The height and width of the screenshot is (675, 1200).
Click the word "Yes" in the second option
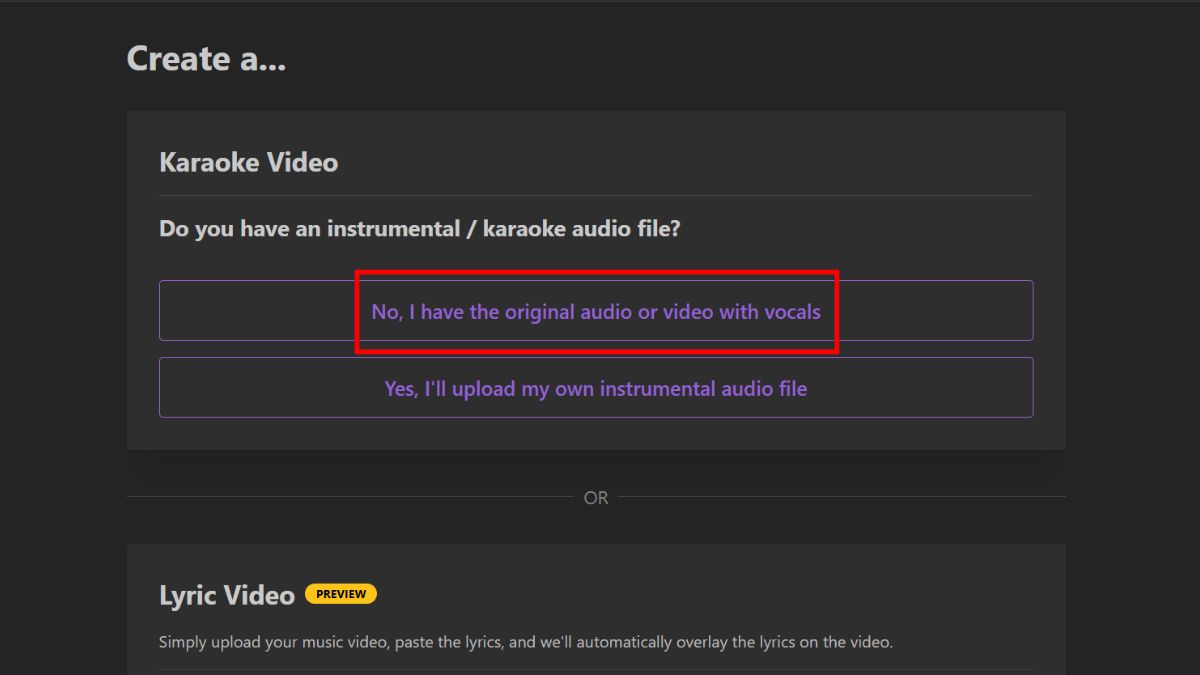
* * *
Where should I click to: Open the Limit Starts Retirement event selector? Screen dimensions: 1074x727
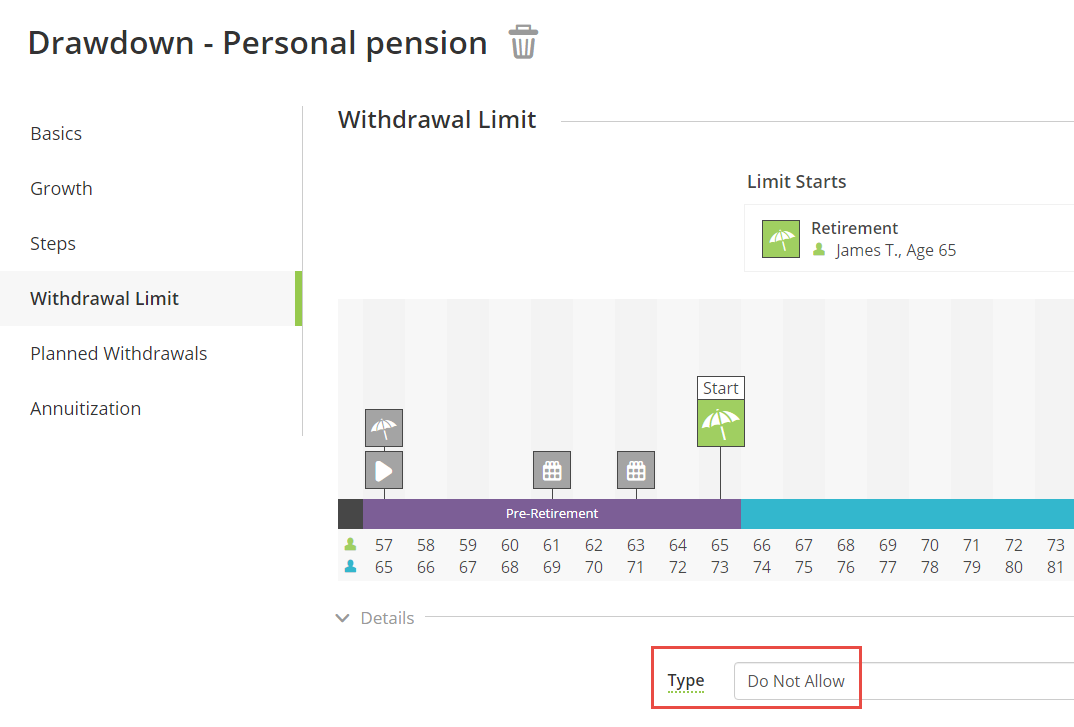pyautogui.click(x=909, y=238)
--
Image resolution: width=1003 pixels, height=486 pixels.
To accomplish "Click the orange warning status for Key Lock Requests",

**What you will do:** From the entries above, extract only the lines running from the one containing "The height and" through the one containing "Click the word", inclusive.

**Final answer:**
The height and width of the screenshot is (675, 1200).
Click the word "Yes" in the second option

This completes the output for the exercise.